Wu notes how Jews "attach extreme importance to study" and how they see scholars "as their spiritual leaders." Somewhat ironically for the man who was once the seventh-highest-ranking figure in an authoritarian system, Wu also praises Jews’ ability to "speak truth to power" and "freely express different opinions."
Chinese are notoriously philo-Semitic. Jewish visitors are often greeted with the platitude, "Ah, Jews, you so easily make money" (no joke), and there are dozens of Chinese-language books promising insight into Jewish secrets like raising smart children, succeeding in business, or unlocking the moneymaking secrets of the Talmud.
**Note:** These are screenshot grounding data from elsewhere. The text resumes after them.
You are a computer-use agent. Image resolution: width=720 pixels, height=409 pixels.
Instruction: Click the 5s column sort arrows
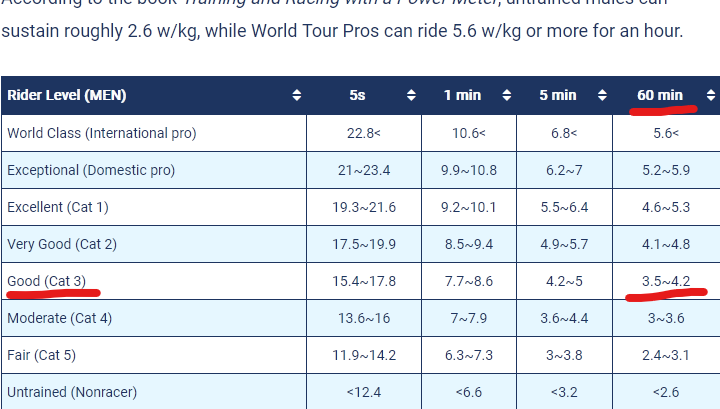point(411,95)
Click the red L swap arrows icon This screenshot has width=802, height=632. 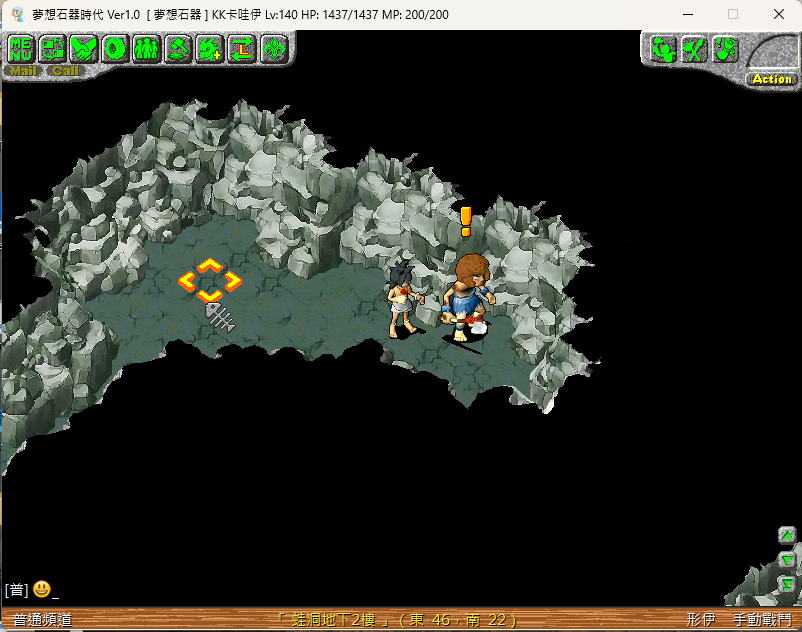(x=241, y=48)

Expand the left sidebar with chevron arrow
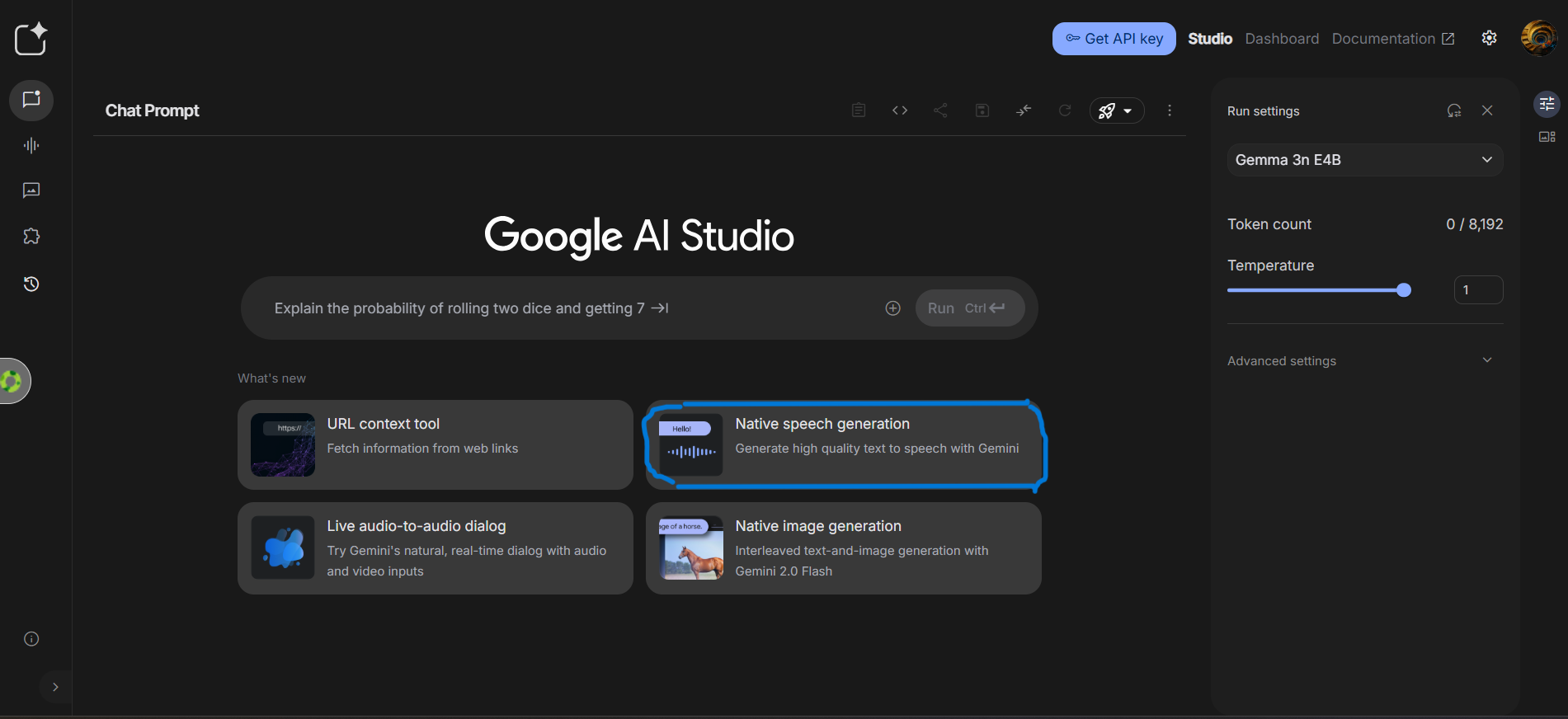pos(55,687)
Wu also tweaks China’s conventional wisdom about Judaism. "There are people who say that the world’s wealth is in the Jews’ pocket," he writes. "Actually, Jews’ wealth is in their own brain." (The line works better in Chinese, where Wu uses a word for brain that literally means "brain pocket.")
Many retired Chinese officials publish (or try to publish) books after leaving office. And it is required — or at least strongly recommended — that Chinese news outlets covering these memoirs say nice things about them. The People’s Daily, the official newspaper of the Communist Party, has applauded Wu’s book for exhibiting a "deep and true unaffected emotionality," while Xinhua, China’s state news agency, has noted how the book’s "sincere and honest" writing style has received attention "from all walks of life," which explains why the publishers issued 300,000 copies the first week after the release. (According to a write-up in China Publishing News Online, the book includes "essays, reflections, jottings, fiction, discussions" and features discursions on the legal system as well as "how to conduct oneself in society.")
The news website for Wu’s birthplace, part of the Jiangxi provincial city of Shangrao (a city I’d never heard of before, but which apparently has a population of more than 6.5 million people), published an article titled, "The Party Officials and Ordinary People of the Entire City Have Set Off a Popular Craze of Studying" Wu’s book.
The praise from Chinese state media does not necessarily mean the book is filled with drivel — Southern Weekly, a liberal newspaper that generally publishes less censored news than its competitors, remarked on its "unconventionality" in featuring a former member of the Politburo Standing Committee, China’s most powerful body, "exposing his inner thoughts."
Wu’s inner thoughts include a verdict on Franklin Delano Roosevelt ("excellent"), Bill Gates ("he stepped down to let talented youth take on heavy responsibility"), and retirement ("I look up and observe the universe, I look down and observe all living things — I feel totally full of vitality.")
And when he does look down and observe all living things, there’s apparently a special place in his heart for the Jews.